キューティー あのときはもう一度団体を続けていいのかわからないまま、JWPの旗揚げを迎えるような感じだったので、不安のほうが大きかった。すごく人数が少なかったんですけど、旗揚げを終えて、やっぱりプロレスを続けてよかったって思えたし、もっとやらなくちゃいけないっていう責任感も出てきた。ジャパンのときは、私はお客さんを呼ぶ選手であって、プロレスで魅せるのは上の人たちだろうっていう頭でやってたけど、JWPになってからは、人を呼ぶのはもちろん、試合でも魅せなきゃいけないなっていうふうに、人数が少ないぶん思えるようになってた。
初の死亡事故から25年…故・プラム麻里子さんへの思い
――JWPを振り返るうえで欠かせないのはプラムさん。97年8月に起こったプロレス業界初の事故死から、今年はちょうど四半世紀(25年)です。

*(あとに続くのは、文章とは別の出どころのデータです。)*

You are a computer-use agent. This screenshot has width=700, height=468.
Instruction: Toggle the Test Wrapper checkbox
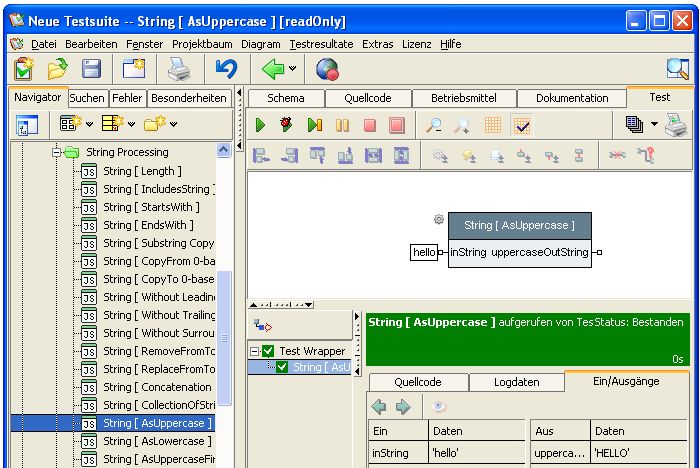click(268, 351)
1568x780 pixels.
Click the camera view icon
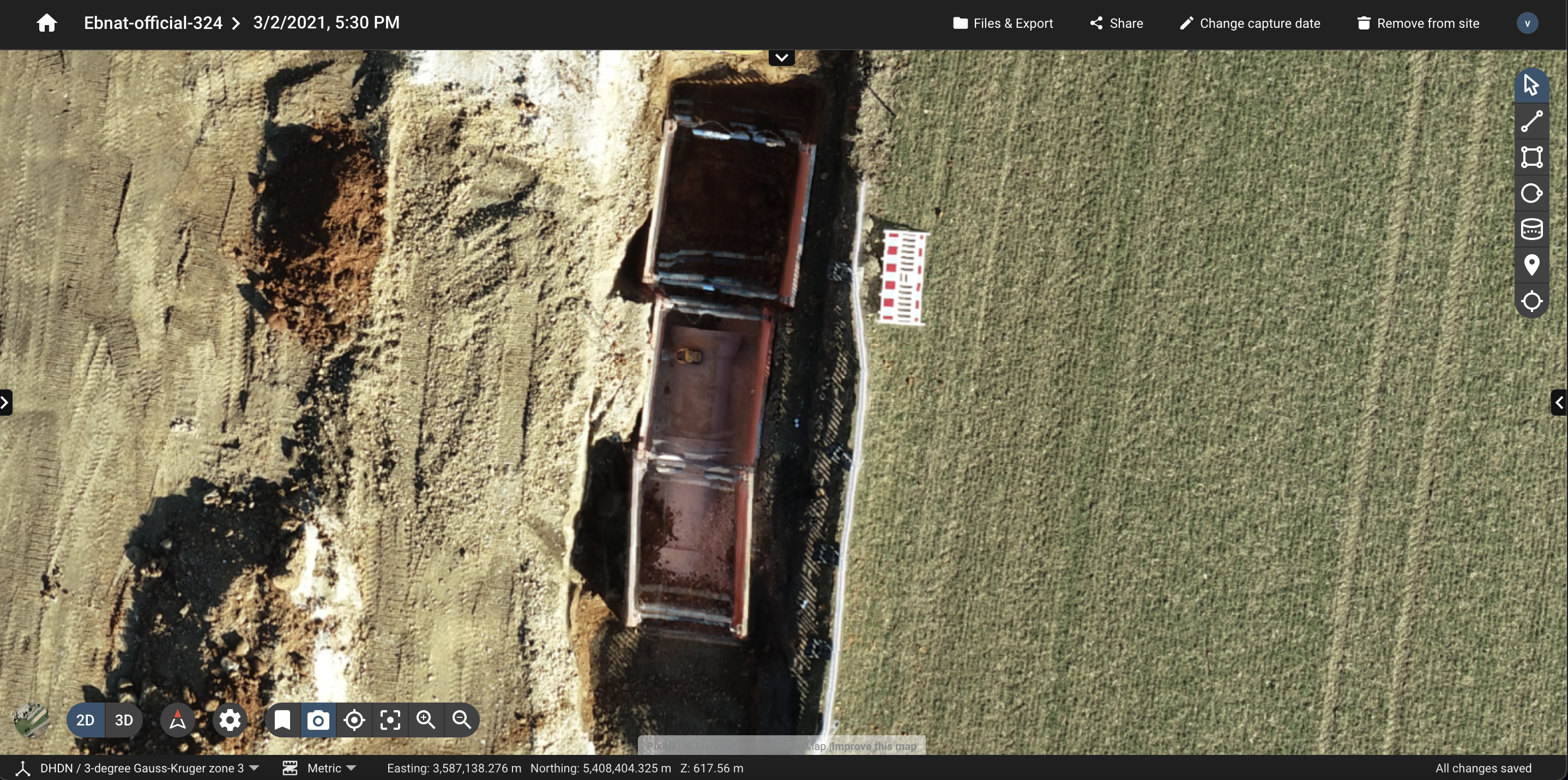tap(318, 721)
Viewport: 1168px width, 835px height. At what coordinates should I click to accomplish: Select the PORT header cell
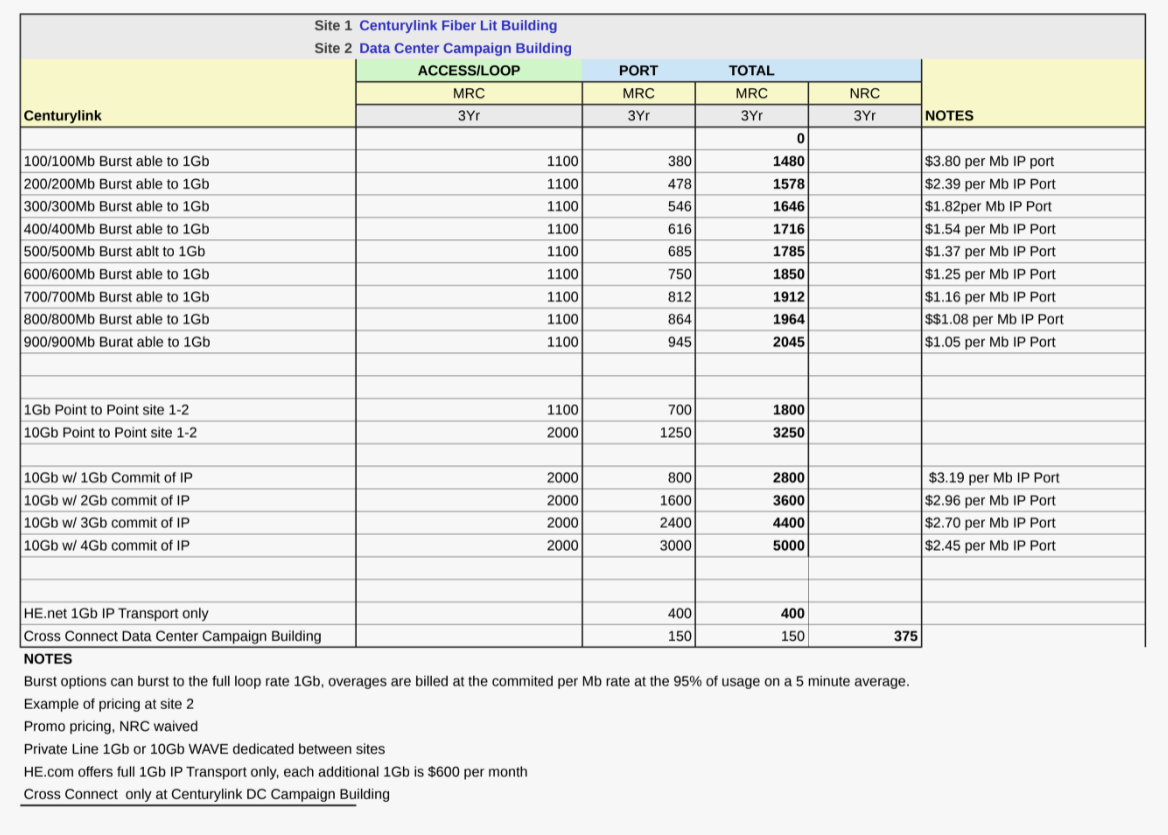[x=638, y=71]
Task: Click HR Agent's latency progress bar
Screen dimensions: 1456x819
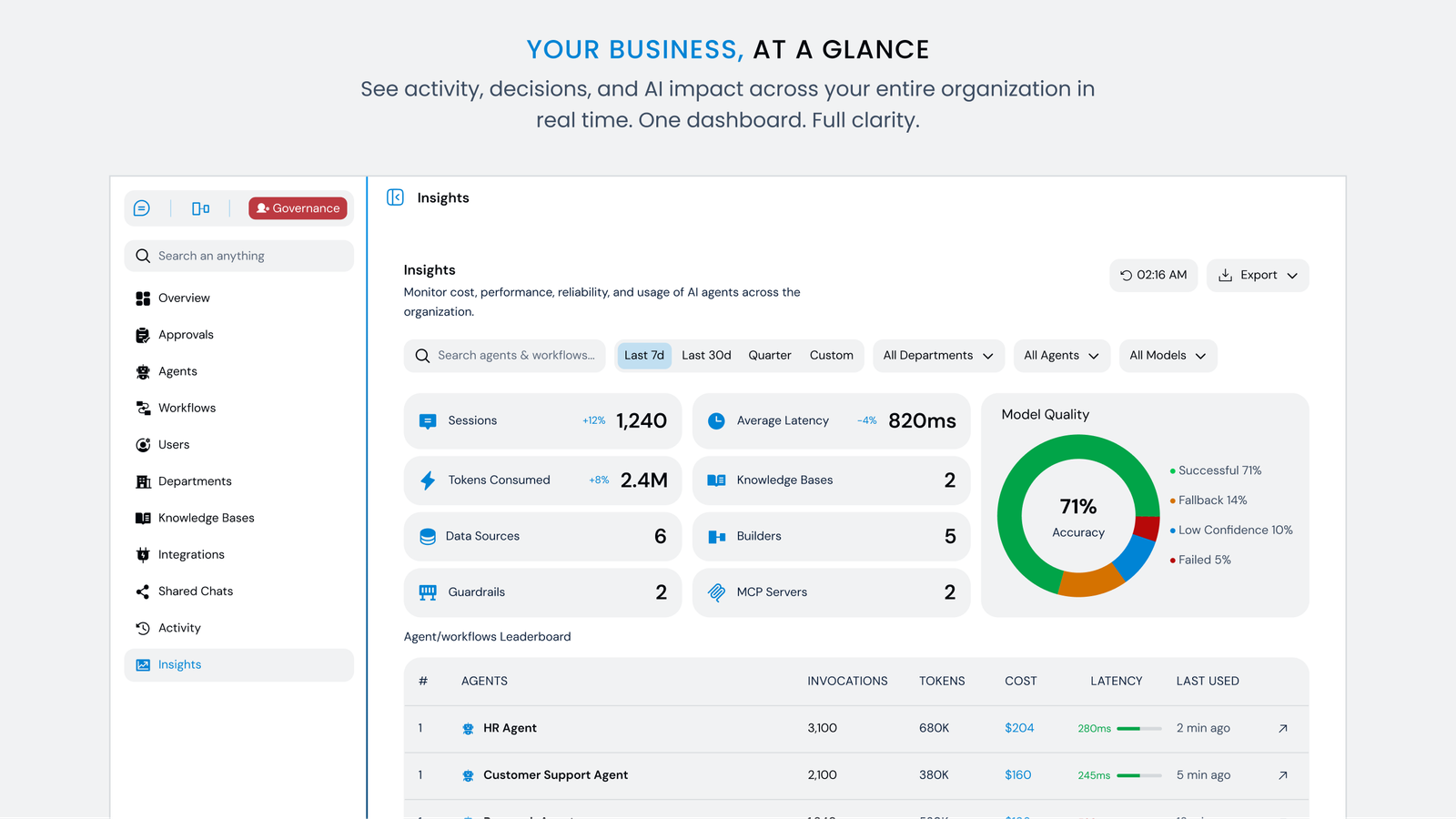Action: 1138,728

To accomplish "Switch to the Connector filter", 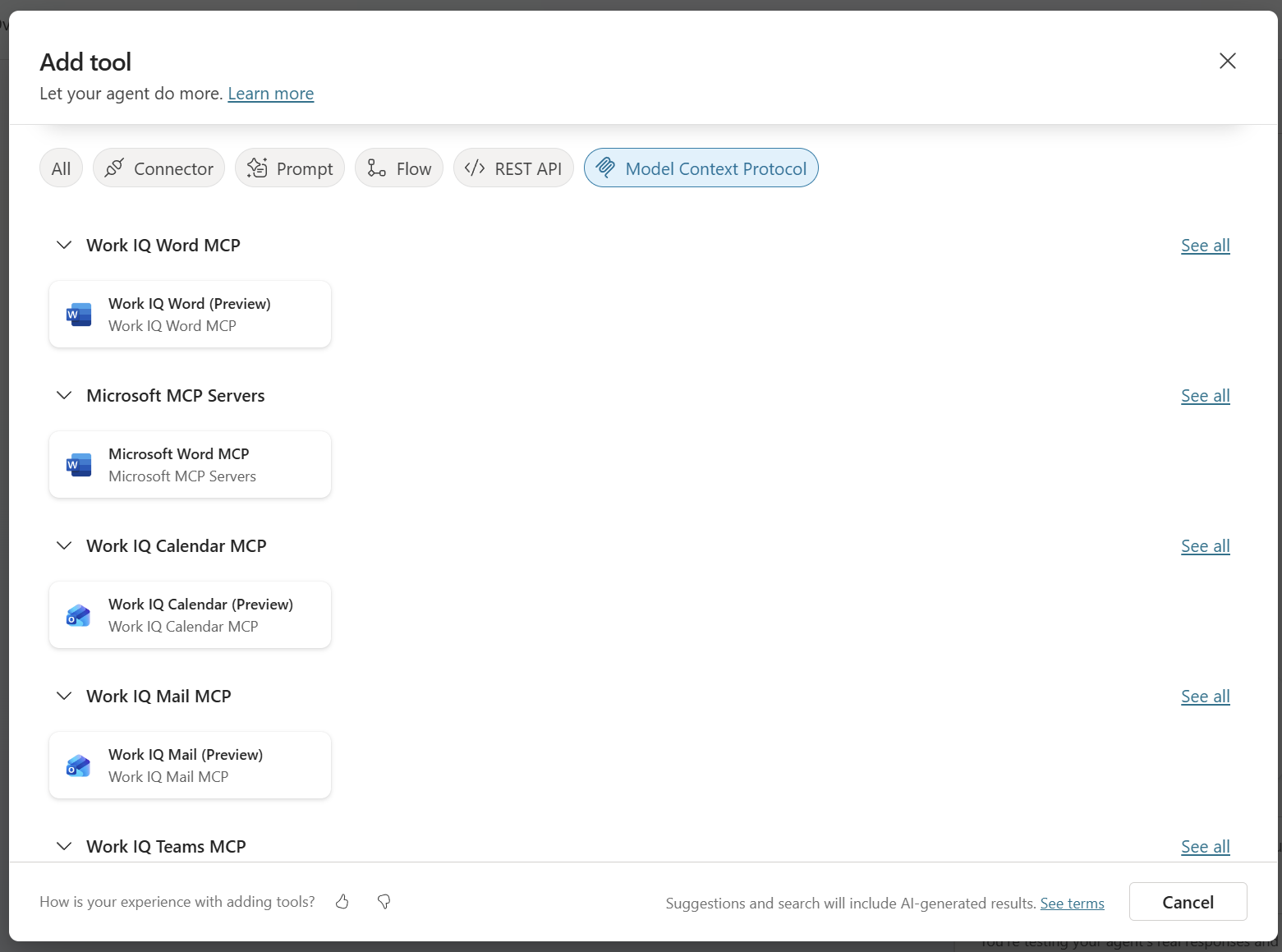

キューティー なんで亡くなっちゃったのか、よくわかんなかったですね、当時は。麻里ちゃんがリングのなかで倒れて、起き上がってこなくて、そのままみんなで病院に行くと、手術がはじまった。手術が終わって病室に戻ってきたときも、起きるんじゃないかと思っていたので、みんなでこちょこちょしたりして。ICU(集中治療室)じゃなくて、一般病棟だったから、起きてくるんじゃないかと思ったんですね。ICUだったら、「もしかして麻里ちゃん……」って思ったけど、普通の病室だったので、時間が経ったら目が覚めるもんだろうと思ってた。次の日に試合が入ってたので、新幹線で移動しなきゃいけない。移動中に連絡が入ったんです、「亡くなった」と。
――理解できましたか?
キューティー 誰かがすすり泣く声が聞こえたんです。で、「亡くなっちゃった、麻里ちゃん」って聞かされた。倒れる日の広島の試合会場まで、新幹線で麻里ちゃんと移動してたんですね。いつもと変わらず普通にしゃべって、お弁当を食べて。すべてが普通だったので、死んじゃったという実感が湧かない。
――それでも大会スケジュールが埋まっている。
キューティー 最後の試合で闘った尾崎は元気がないし、もちろんプロだから試合はしっかりやるんだけど、話すことは麻里ちゃんのことだし、気持ちの整理がついてないから、涙が出てくる。私のなかではね、いまだに若くてかわいいころの麻里ちゃん、29歳のまんまで止まってる。手相が好きだったんですよ。よく見てもらってて、「長生きするよ」なんて言われていたのに。